The presumption against short sentences carries with it the expectation that low-level offending will receive an effective community sentence which is designed to address the causes of offending behaviour and to emphasise that it is in this category that reoffending is the highest of all. This is the greatest area of sentencing failure in this country today, contrary to the central goal of government policy which is to reduce reoffending. There may, of course, be times when a short prison sentence has a place. An example might be when an offender is constantly breaching a non-custodial order and the magistrates feel that they are left with no option. Or it may give the victim of an offender a brief break from the hell of a violent partner and the chance to make changes to her life in the breathing space. These are legitimate but there should be a presumption against these short sentences which is not the case at the moment, as witnessed by the 38,000 sentences of three months or less in the year up to March 2011. That is an astonishing figure; these cases should be the exception and not the rule.

I suggest that we should follow the example of Scotland, where Section 17 in Part 1 of the Criminal Justice and Licensing (Scotland) Act 2010 is entitled, “Presumption against short periods of imprisonment”. Subsection (3A) states that a court,

“must not pass a sentence of imprisonment for a term of 3 months or less on a person unless the court considers that no other method of dealing with the person is appropriate”.

This is a proper model to follow.

Many of these sentences are for women, as noble Lords mentioned in our debate on the previous amendment.

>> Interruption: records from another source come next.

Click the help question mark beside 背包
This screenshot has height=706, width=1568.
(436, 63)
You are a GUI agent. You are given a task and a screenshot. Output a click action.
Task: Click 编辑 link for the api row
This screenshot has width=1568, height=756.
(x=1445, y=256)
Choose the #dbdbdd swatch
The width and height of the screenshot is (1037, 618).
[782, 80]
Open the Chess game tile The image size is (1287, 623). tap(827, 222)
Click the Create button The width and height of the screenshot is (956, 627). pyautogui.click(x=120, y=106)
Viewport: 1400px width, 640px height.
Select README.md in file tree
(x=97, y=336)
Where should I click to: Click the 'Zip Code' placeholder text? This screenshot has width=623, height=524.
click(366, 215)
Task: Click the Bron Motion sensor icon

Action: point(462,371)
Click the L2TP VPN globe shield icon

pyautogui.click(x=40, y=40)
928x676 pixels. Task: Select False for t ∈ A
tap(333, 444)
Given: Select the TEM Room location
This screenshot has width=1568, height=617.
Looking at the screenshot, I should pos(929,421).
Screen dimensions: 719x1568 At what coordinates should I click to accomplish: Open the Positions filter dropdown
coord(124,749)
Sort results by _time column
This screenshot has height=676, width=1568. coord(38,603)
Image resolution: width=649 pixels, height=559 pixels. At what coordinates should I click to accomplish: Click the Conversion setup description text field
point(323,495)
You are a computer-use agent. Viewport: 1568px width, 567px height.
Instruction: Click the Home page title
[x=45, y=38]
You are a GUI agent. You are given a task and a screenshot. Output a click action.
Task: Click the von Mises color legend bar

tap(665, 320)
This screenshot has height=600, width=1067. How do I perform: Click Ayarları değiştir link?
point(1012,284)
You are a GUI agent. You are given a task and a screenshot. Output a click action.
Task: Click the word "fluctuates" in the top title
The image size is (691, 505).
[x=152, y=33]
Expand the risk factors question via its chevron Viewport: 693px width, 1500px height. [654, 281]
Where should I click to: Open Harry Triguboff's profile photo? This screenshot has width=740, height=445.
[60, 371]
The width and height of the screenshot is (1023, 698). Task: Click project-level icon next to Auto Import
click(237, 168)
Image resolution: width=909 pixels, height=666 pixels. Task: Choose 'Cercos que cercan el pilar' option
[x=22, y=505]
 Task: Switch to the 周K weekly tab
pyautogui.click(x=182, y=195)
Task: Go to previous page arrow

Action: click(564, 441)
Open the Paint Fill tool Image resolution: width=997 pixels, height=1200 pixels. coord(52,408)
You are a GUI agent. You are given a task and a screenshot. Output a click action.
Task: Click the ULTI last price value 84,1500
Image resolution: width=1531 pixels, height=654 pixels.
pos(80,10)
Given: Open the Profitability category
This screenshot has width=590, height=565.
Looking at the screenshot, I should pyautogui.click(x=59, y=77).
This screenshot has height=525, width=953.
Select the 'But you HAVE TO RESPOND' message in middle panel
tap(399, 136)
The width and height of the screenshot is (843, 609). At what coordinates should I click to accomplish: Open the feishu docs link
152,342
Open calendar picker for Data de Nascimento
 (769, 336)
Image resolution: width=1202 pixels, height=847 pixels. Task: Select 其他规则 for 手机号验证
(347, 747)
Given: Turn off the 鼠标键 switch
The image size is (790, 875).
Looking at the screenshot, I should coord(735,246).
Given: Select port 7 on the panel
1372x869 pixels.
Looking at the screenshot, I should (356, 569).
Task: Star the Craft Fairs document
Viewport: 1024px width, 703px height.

They are just enough to do disproportionate damage to children, families, jobs and housing, and to the ability of chaotic, vulnerable people who commit minor offences to keep their lives together at all.

Imprisonment results in even greater chaos to the community, which then has to manage that chaos and to deal with the inevitable reoffending, whereas preventive, effective work through community disposals is far more likely to effect change and make people face up to the causes and effects on others of their law-breaking behaviour. Short prison sentences do absolutely nothing to address offending behaviour. No provision exists during or after imprisonment—hence the reoffending results, at great and disproportionate cost to the community.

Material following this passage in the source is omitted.